Horning appears in the Domesday Book of 1086 as 'Horningam'. The Norman surveyors recorded 18 villagers, 11 smallholders, 4 cattle, 10 pigs, 360 sheep, and a taxable value of £4. The sheep tell the story - this was sheep country long before it was tourist country, and the wool clip drove the local economy through the late Middle Ages. Earthworks running alongside the River Bure may date from the early Saxon period. A Bronze Age ring ditch nearby has been identified as a possible burial pit. Neolithic and Bronze Age artefacts have surfaced repeatedly during local excavations. Layer beneath layer, Horning has been inhabited for longer than England has had a name.

The Ferry Inn, 1941

On 26 April 1941, a single German Luftwaffe aircraft dropped fifteen bombs on Horning and the surrounding area. Most fell harmlessly into the marshes. One hit the ferry. One hit the Ferry Inn. Inside, twenty-four people were drinking when the bomb came through the roof. Twenty-one of them were killed.
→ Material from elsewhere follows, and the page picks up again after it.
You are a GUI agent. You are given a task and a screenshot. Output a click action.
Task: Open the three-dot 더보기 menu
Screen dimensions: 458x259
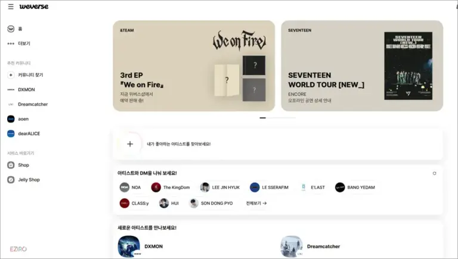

The village had to absorb a loss that would shake a much larger town - in a single moment, a village of about a thousand people lost more than two percent of its population, almost all of them adults gathered in a pub on a Saturday evening. Three weeks later the Ferry Inn was open again, with a makeshift bar. The decision says something about Norfolk and about the war. Life resumed because the alternative was unthinkable.

Arthur Ransome's Village

Arthur Ransome wrote two of his Swallows and Amazons books - Coot Club and The Big Six - while staying in Horning. The village appears in both books, and the river settings he describes match the actual Bure with unsettling precision. Generations of children have grown up reading Ransome and meeting fictional versions of Horning's bridges, broads and reedbeds. The 1984 BBC television series Swallows and Amazons Forever! was based on the books. The 2015 film 45 Years was shot in Horning village and on the river itself. The veteran radio presenter Keith Skues lives in the village, with a personal record collection said to number around 300,000 discs. The Swan Inn pub building dates back to 1696, with the current early 19th-century structure built around the older bones.

Riverside Life

Horning sits on the north bank of the River Bure between Wroxham and Ludham, on a single long street that traces the riverside. Thatched roofs cluster around the village green; the Swan Inn anchors one end of Lower Street. A ferry has crossed the river here for more than a thousand years - the current Horning Foot Ferry runs on weekends, carrying passengers, cycles and dogs across to Woodbastwick Staithe. The village is a busy gateway to the Broads National Park: two marinas, several boatyards, a sailing club, a Mississippi-style cruise boat called Southern Comfort that leaves from the staithe beside the Swan. North of the village lies the Bewilderwood theme park, voted best large attraction in the East of England in 2009. From Horning the Bure runs navigable all the way to the North Sea at Great Yarmouth - the village remains, as it has always been, a place where the rivers meet the high ground and the people who live on it.

From the Air

Horning sits at 52.7 N, 1.467 E in the Norfolk Broads National Park, on the north bank of the River Bure between Wroxham and Ludham. From altitude the village strings along the riverside with thatched roofs visible among trees and boats on the water. The ruined St Benet's Abbey appears as a clearing with a windmill tower further downstream toward Thurne Mouth. Norwich Airport (EGSH) is 9 nm west, London Stansted (EGSS) about 73 nm southwest. Best viewed at 1,000-2,000 feet on routes across the Broads.